Got into state where I get "su: no shell" when suing to any user
I have a Solaris10/X86 VM that I've been given that I can use to run a WebLogic 10.3.3 app that I'm writing. I went through a series of steps configuring it and got into a bolloxed state that I don't understand. I've had a handful of experienced Solaris admins look at this and they've all given up.
After I got my login, I installed JDK 1.6 and WebLogic 10.3.3 as myself and installed and tested my app. No problems.
I then created a "service account" with "groupadd", "useradd", and "passwd -N" (prevents login). I was able to su to it.
I then installed JDK 1.6 and WebLogic 10.3.3 in /opt and changed my env and path references in both my login and the service account to point there.
I then started setting up two SMF services so I can start the nodemanager and admin server at startup, owned by the service account. I validated them up to a point, but I didn't fully test them.
It was about this point when I discovered that I could no longer log into the box as myself. When I used PUTTY to log in, the window just disappeared after I entered my password. When I tried to "su" to myself from the root login, it just said "su: no shell". I still had a window that was logged in as myself, and I noticed that it would fail to execute any command but shell builtins. I don't remember exactly what error it gave, but it was something like "not found". I don't have that window anymore, and I can't get to that state anymore. It did give me the impression that the "next level" cause for "su: no shell" was simply that it couldn't execute the shell.
We also tried "su"ing to every account in /etc/passwd, and they all failed with the same error. The only user we can "su" to is root.
I'm sure you will first ask about the permissions on /bin/bash. That's the first thing everyone has asked.
% ls -lt /bin/bash
lrwxrwxrwx 1 root root 19 Nov 30 2010 /bin/bash -> /usr/local/bin/bash*
% ls -lt /usr/local/bin/bash
-rwxr-xr-x 1 bin bin 2099560 Feb 23 2009 /usr/local/bin/bash*
The experienced admins that have looked at this tried numerous other ideas, but they've all found no clue why this is happening.

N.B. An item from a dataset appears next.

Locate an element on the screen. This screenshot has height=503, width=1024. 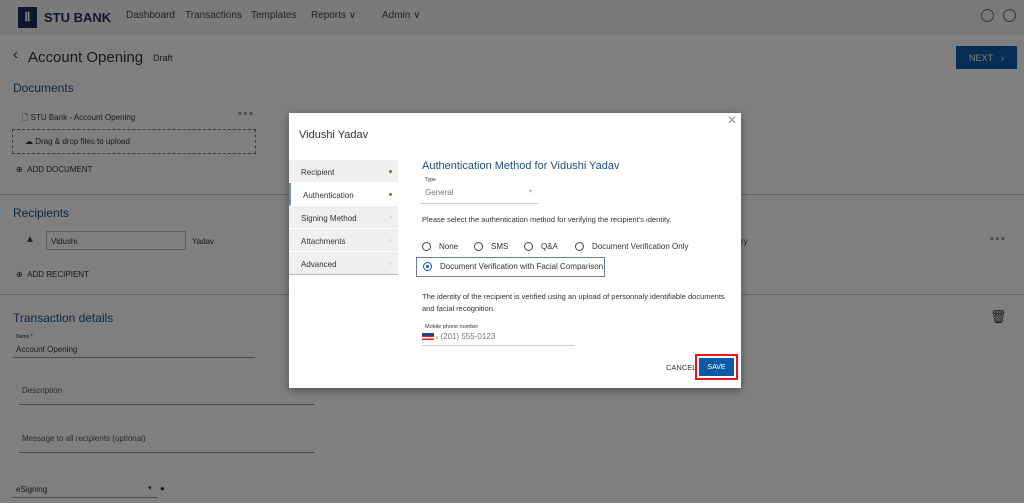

Fortunately, this is just a VM, so they can reimage it, and I'm sure it will be easier the second time to execute all the steps I did before, but I'd sure like to figure out what is wrong without having to do it again. I'm also not certain that this won't just happen again. If we don't figure this out, we'll probably take a couple of image snapshots along the way, just in case.